Letzte Reise in die Gaskammer

Im Rahmen der Penguin’s Days wurde im Schlosstheater ein Gastspiel gegeben: „Ännes letzte Reise“.
Im Rahmen der Penguin’s Days wurde im Schlosstheater ein Gastspiel gegeben: „Ännes letzte Reise“.
Foto: WAZ FotoPool

Moers. Denen eine Stimme geben, die nicht mehr sprechen können, zum Nachdenken anregen und die Geschichte aufarbeiten. All das schaffte das beeindruckende Theaterstück „Ännes letzte Reise“ – in Worte gefasst von Sjef van der Linden und Rinus Knobel vom Theater mini-art aus Bedburg-Hau – in einem Gastspiel im Schlosstheater Moers.

Zu Beginn der Aufführung des Theaterstücks „Ännes letzte Reise“ ist es still im Moerser Schlosstheater. Die Schauspieler Grischa Ohler und Sjef van der Linden betreten die Bühne, es beginnt die Zeitreise in die biografisch dokumentierte Lebensgeschichte der Anna Lehnkehring. Das Bühnenbild: weißer Tisch, weiße Stühle, weißer Boden, weiße Wände. Beide Schauspieler tragen weiß: die Farbe der Unschuld.

Ein grotesker Widerspruch

Ein gewollt grotesker Widerspruch zum Inhalt des Stücks: Anna, genannt Änne, wird im 1915 in Oberhausen geboren und wächst dort unter normalen Bedingungen auf. 1935 wird Anna als „erbkranker“ Mensch in Mühlheim zwangssterilisiert. Ihre Mutter plagt das schlechte Gewissen verbunden mit Scham und dem Druck der Gesellschaft. 1936 erfolgt die Einweisung in die Heil- und Pflegeanstalt Bedburg-Hau, 1940 wird sie nach Grafeneck gebracht und in einem Konzentrationslager getötet.

Schauspielerisch werden prägende Lebenssituationen der Hauptfigur sowie Täter- und Opferrollen aller Gesellschaftsschichten beleuchtet. So schlüpfen beide Schauspieler immer wieder in verschiedene Rollen, Sjef van der Linden spielt mal die Hauptfigur Änne, die eine Schule für Lernbehinderte besucht und mal Ännes Bruder, der für die Schule ideologisch geprägte Hausaufgaben erledigen muss. Aufgabenstellung: Wie viel Geld gibt das Land für Juden und Behinderte aus?
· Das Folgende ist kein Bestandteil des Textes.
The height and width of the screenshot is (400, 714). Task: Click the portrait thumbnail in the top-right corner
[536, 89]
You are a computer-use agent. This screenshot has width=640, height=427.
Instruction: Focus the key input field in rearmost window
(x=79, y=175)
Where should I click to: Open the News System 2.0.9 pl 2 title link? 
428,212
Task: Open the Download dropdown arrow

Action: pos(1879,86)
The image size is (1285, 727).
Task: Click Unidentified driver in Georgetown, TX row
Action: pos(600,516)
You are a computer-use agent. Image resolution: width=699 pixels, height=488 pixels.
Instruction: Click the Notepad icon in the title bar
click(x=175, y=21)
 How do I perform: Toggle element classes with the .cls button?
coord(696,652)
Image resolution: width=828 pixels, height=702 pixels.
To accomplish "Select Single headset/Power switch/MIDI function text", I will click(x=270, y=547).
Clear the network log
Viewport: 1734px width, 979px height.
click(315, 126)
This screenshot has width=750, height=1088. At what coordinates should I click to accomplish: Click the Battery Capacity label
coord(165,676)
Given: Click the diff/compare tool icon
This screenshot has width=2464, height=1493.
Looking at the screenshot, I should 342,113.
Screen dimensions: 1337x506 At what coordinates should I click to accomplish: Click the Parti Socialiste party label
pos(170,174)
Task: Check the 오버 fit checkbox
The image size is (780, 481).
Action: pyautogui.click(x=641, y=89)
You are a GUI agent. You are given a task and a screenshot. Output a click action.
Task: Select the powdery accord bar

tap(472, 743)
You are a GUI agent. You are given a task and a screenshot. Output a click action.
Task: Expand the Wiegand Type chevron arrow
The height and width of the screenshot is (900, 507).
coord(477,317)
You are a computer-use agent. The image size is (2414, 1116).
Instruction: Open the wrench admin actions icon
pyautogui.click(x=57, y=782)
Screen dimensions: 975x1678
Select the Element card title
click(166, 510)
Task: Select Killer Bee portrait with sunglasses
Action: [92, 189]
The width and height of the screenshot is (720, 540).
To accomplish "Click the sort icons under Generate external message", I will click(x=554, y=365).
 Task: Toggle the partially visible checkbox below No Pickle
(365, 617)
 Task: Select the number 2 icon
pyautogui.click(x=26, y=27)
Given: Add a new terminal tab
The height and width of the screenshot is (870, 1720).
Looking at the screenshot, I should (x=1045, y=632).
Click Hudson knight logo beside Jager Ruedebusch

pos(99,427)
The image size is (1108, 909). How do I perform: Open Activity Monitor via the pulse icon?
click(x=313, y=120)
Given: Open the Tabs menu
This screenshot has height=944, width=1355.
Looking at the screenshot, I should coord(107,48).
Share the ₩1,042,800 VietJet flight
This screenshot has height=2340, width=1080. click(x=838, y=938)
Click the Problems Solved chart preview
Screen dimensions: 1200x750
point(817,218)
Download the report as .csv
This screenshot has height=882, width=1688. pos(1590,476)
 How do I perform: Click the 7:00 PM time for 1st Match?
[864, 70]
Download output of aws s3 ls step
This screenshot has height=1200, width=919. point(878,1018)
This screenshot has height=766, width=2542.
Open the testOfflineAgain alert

Aus den Lautsprechern tönen die Reden Hitlers, auf der Leinwand sieht man ein schwarz-weiß Foto der 16-jährigen Änne. Als die Einlieferung in die Anstalt erfolgt, hält Schauspielerin Crischa Ohler eine Puppe in der Hand – Änne erkennt, dass sie als erbkranker Mensch im nationalsozialistischen System niemals ein eigenes Kind haben wird.

Aus der Sicht der Pfleger wird der Abtransport beschrieben, die Uneinsichtigkeit durch die Rolle des Dr. Karl Brandt. Die glücklich lächelnden Gesichter der Vergasten werden für den Zuschauer provokant gelobt und gefragt, warum er als praktizierender Handlanger Hitlers gehängt wurde. Sekunden später ertönt der letzte Tagebuchauszug der Änne. Der Vorgang der Vergasung wird beschrieben. Am Ende sehen die Theaterbesucher ein rotes X auf der Leinwand: Das X markierte, wer sterben musste. Darunter auch Anna Lehnkering.

Mehr als nur eine Biografie

In in einer Fragerunde wurde mit dem STM-Theaterpädagogen Holger Runge sowie Bernhard Schmidt von der NS-Dokumentationsstelle in Moers und beiden Schauspielern über Eindrücke gesprochen. Das Theaterstück sei mehr als eine Biografie, stellen die beiden Darsteller heraus. Mobbing und Abtreibung seien Themen mit denen man heute umgehen müsse.